- _PROBLEM TO WORK ON_: Please repeat, exactly as written, the line containing "Open the user avatar menu" and every line after it through the end of the records below, leaving out any pictures.

Extracted data entries
╔══
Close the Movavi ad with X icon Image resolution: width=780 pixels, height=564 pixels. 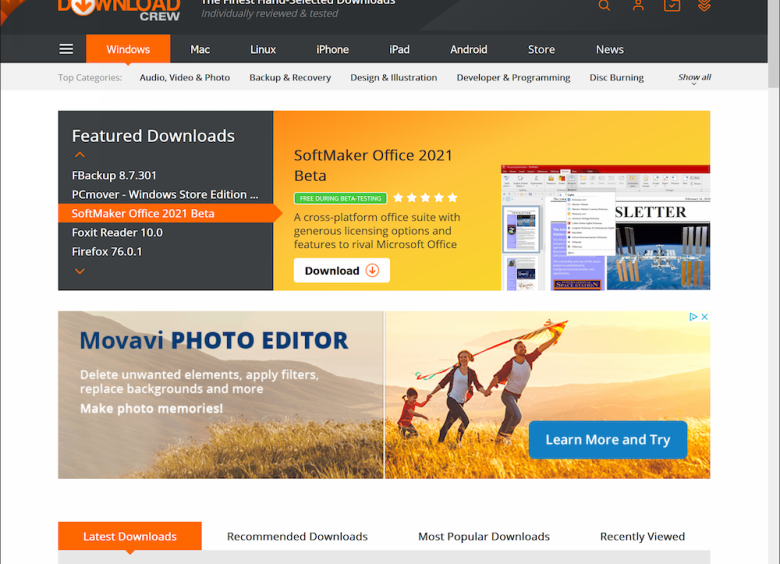tap(704, 317)
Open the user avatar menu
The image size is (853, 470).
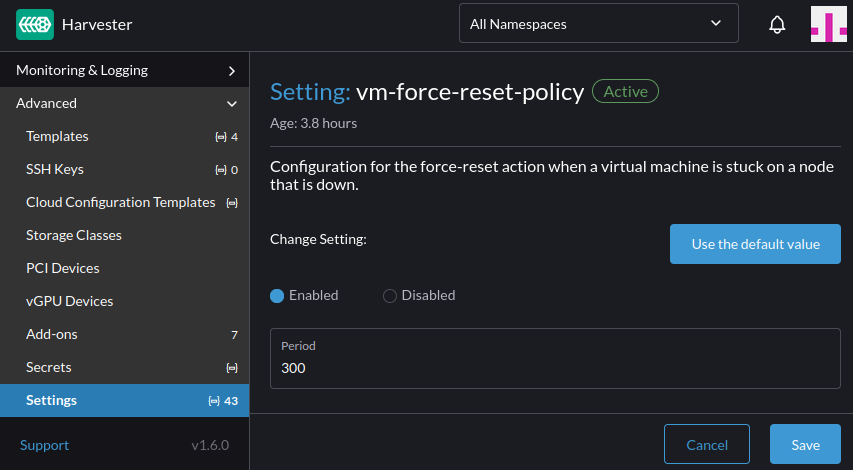click(828, 24)
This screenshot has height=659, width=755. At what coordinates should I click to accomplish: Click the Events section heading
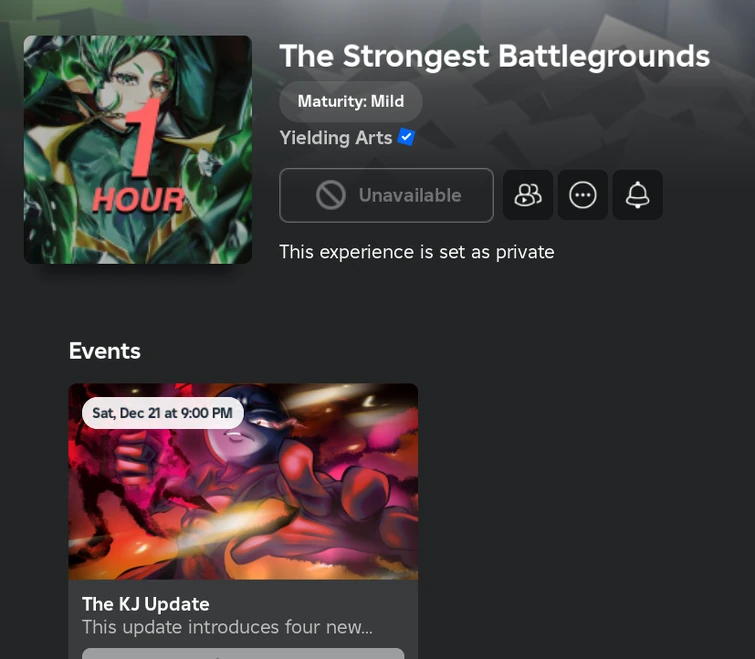[104, 351]
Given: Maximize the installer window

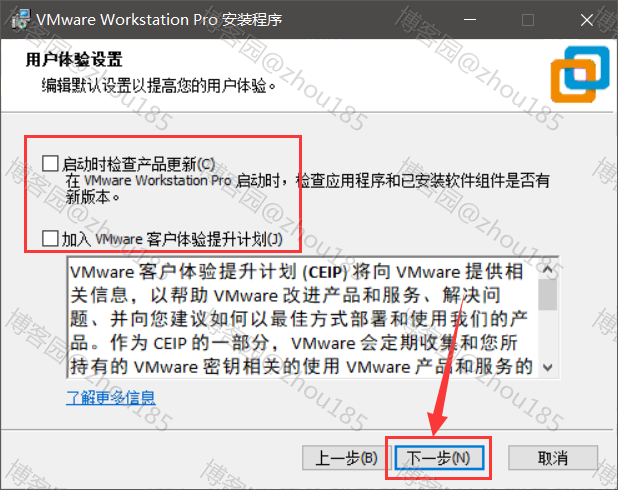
╚══
- _RESPONSE AREA_:
Open the user avatar menu
The image size is (853, 470).
click(828, 24)
This screenshot has height=659, width=755. At what coordinates should I click to accomplish: Click the Events section heading
[104, 351]
Given: Maximize the installer window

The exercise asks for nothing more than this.